PROBLEM TO SOLVE —
Reproduce word for word the rows from the line with "management [239, 1415]" to the line with "consisting (562, 720)", including both of those lines.

── RECORDS FOR THIS TASK ──

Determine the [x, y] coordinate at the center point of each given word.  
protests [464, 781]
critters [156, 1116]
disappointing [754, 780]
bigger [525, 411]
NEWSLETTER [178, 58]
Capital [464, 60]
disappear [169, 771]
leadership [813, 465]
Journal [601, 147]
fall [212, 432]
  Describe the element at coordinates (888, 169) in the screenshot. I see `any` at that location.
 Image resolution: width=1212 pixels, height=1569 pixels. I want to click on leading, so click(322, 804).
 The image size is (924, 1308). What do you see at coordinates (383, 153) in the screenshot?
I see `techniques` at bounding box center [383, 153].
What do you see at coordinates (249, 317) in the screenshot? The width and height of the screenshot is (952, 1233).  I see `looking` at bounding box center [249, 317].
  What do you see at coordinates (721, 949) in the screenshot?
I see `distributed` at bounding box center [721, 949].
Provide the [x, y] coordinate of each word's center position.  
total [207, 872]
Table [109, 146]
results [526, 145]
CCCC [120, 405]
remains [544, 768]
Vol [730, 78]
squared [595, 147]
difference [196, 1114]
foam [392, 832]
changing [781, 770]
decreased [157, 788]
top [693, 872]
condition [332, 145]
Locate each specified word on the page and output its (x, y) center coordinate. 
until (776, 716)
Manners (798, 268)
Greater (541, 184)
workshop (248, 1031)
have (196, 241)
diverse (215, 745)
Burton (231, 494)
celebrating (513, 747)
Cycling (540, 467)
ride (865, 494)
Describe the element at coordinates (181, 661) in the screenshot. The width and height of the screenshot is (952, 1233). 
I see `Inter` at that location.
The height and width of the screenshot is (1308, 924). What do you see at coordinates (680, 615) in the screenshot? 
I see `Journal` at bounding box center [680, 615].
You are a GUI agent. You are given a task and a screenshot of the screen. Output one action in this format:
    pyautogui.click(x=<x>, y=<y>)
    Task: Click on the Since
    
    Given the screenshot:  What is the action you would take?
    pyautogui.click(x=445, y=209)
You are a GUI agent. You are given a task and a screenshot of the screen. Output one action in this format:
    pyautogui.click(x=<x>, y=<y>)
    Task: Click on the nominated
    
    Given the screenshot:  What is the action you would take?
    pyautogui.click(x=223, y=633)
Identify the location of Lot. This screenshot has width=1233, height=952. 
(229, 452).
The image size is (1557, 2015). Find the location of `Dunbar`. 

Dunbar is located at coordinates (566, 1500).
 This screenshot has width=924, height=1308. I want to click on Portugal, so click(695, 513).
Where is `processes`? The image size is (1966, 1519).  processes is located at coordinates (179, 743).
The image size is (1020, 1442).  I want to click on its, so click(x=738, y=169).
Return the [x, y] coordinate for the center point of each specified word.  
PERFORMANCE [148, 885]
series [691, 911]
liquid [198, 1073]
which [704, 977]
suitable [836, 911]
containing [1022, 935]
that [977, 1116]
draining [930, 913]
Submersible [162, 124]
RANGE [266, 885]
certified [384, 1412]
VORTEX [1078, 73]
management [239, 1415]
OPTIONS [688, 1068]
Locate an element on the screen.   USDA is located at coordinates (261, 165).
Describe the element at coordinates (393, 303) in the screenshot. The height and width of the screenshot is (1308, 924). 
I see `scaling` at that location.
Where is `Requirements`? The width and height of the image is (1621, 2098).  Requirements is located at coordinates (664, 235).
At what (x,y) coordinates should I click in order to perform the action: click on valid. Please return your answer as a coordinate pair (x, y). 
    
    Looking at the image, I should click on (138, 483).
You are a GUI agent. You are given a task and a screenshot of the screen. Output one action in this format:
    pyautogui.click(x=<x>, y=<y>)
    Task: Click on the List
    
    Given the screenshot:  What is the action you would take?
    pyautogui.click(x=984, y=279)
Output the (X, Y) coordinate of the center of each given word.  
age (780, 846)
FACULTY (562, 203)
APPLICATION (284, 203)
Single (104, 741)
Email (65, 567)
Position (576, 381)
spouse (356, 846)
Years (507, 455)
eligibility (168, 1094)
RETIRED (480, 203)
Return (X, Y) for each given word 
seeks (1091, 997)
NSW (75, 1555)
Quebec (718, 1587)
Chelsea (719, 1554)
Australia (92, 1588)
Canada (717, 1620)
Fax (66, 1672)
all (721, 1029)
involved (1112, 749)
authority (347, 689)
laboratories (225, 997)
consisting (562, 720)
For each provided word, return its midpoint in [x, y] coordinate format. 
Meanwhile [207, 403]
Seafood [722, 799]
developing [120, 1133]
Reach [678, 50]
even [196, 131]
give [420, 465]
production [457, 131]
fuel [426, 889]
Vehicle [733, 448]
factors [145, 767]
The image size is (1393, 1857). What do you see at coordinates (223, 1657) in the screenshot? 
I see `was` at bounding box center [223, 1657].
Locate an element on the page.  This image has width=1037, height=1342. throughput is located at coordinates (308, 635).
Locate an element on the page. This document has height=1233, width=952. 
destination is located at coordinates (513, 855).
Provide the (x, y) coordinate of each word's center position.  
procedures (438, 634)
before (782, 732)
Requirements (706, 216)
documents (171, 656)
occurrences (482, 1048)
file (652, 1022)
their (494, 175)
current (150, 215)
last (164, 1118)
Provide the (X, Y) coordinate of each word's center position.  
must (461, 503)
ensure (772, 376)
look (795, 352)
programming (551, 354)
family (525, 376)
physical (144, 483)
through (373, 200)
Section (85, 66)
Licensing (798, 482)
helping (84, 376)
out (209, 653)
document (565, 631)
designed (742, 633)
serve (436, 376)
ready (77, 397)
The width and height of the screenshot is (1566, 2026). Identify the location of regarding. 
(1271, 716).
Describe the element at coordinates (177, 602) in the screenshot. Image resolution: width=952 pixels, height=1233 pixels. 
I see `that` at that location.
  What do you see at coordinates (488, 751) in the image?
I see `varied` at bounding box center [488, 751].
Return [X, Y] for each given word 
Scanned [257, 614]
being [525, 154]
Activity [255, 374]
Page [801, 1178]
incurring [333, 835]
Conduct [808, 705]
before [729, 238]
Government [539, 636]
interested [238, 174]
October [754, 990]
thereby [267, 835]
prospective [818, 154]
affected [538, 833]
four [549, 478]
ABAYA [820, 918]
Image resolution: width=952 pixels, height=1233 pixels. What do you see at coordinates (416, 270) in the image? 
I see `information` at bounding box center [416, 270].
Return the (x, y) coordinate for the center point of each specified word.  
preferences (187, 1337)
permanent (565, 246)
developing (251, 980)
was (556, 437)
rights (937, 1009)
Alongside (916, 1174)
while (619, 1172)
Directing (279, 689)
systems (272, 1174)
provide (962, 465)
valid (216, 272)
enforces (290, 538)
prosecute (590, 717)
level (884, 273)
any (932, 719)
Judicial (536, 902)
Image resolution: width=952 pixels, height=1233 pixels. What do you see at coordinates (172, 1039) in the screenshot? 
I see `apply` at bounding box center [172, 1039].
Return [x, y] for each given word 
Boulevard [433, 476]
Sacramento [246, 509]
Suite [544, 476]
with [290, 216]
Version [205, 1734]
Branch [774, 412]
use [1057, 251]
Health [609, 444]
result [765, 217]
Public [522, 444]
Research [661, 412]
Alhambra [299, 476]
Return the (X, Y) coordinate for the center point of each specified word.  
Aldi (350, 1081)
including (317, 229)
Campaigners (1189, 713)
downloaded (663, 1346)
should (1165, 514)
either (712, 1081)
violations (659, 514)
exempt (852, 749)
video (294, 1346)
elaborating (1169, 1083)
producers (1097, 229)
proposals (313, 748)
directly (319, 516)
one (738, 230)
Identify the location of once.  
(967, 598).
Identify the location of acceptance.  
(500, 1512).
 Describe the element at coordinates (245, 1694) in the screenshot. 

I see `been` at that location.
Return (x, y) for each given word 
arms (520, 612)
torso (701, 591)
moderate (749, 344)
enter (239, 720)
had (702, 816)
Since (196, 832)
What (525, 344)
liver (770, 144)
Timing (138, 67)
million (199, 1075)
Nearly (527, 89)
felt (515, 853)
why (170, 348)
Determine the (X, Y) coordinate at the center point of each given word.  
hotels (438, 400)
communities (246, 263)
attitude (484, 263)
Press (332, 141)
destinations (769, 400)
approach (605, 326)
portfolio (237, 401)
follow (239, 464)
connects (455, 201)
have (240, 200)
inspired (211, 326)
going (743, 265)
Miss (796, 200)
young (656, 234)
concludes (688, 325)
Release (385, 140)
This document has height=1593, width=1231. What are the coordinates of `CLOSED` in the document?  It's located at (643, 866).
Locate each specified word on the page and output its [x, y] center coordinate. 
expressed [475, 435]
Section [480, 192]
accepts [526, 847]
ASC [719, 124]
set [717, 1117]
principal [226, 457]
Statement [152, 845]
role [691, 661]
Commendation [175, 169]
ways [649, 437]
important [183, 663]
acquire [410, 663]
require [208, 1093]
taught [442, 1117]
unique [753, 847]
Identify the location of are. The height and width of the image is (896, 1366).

───

ANSWER IN FULL —
management [239, 1415]
OPTIONS [688, 1068]
Locate an element on the screen.   USDA is located at coordinates (261, 165).
Describe the element at coordinates (393, 303) in the screenshot. The height and width of the screenshot is (1308, 924). 
I see `scaling` at that location.
Where is `Requirements`? The width and height of the image is (1621, 2098).  Requirements is located at coordinates (664, 235).
At what (x,y) coordinates should I click in order to perform the action: click on valid. Please return your answer as a coordinate pair (x, y). 
    
    Looking at the image, I should click on (138, 483).
You are a GUI agent. You are given a task and a screenshot of the screen. Output one action in this format:
    pyautogui.click(x=<x>, y=<y>)
    Task: Click on the List
    
    Given the screenshot:  What is the action you would take?
    pyautogui.click(x=984, y=279)
Output the (X, Y) coordinate of the center of each given word.  
age (780, 846)
FACULTY (562, 203)
APPLICATION (284, 203)
Single (104, 741)
Email (65, 567)
Position (576, 381)
spouse (356, 846)
Years (507, 455)
eligibility (168, 1094)
RETIRED (480, 203)
Return (X, Y) for each given word 
seeks (1091, 997)
NSW (75, 1555)
Quebec (718, 1587)
Chelsea (719, 1554)
Australia (92, 1588)
Canada (717, 1620)
Fax (66, 1672)
all (721, 1029)
involved (1112, 749)
authority (347, 689)
laboratories (225, 997)
consisting (562, 720)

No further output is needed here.